Reconceptualizing Clinical Attachment: Defining A-Level, A-Loss, and A-Gain for Diagnostic Consistency in Periodontology
DOI:
https://doi.org/10.63001/tbs.2025.v20.i03.pp495-499Keywords:
Clinical attachment loss, probing depth, gingival recession, periodontal diagnosis, A-LOSS, A-LEVELAbstract
Accurate periodontal diagnosis hinges on the consistent interpretation of clinical parameters. However, commonly used terms like "clinical attachment level" (CAL) and "clinical attachment loss" are frequently conflated—serving dual roles as anatomical landmarks and markers of disease progression—which can create diagnostic confusion, hinder communication, and complicate clinical documentation.

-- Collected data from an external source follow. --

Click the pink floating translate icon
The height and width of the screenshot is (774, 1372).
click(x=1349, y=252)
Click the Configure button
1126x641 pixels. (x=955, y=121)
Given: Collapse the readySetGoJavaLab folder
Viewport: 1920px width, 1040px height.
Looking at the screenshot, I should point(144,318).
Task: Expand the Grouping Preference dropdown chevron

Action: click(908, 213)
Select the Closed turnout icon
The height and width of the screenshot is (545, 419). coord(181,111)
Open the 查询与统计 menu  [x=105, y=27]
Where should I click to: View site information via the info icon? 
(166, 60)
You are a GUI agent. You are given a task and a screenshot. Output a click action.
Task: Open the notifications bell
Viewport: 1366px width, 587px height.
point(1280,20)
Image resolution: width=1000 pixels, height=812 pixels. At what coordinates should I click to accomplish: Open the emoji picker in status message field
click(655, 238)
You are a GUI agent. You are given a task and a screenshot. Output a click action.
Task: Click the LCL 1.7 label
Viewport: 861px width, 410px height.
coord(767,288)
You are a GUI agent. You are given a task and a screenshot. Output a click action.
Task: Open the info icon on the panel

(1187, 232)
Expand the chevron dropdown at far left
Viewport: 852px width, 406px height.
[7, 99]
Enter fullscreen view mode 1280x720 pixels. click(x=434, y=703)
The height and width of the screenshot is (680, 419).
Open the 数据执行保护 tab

This narrative review proposes a clarified and structured framework introducing three distinct and purpose-driven terms: Attachment Level (A-LEVEL) to denote the anatomical location of connective tissue attachment; Attachment Loss (A-LOSS) to represent the extent of periodontal tissue destruction; and Attachment Gain (A-GAIN) to quantify therapeutic improvements. These redefinitions are supported by simplified, clinically applicable formulas, such as A-LOSS = (PD – OSD) + GR, to enhance diagnostic precision across various periodontal conditions. Additionally, the article discusses challenges in diagnosing pseudo pockets, isolated gingival recession, and concealed attachment loss. Novel indices—Tissue Proportion Damage Score (TPDS), Recession Origin Index (ROI), and Net Attachment Change (NAC) are introduced to improve diagnostic interpretation, treatment planning, and monitoring outcomes. By refining foundational terminology and introducing structured measurement tools, this framework promotes greater diagnostic clarity, facilitates uniform periodontal charting, enhances teaching and clinical training, and may also support standardized documentation in electronic health records and research settings—ultimately contributing to improved patient care.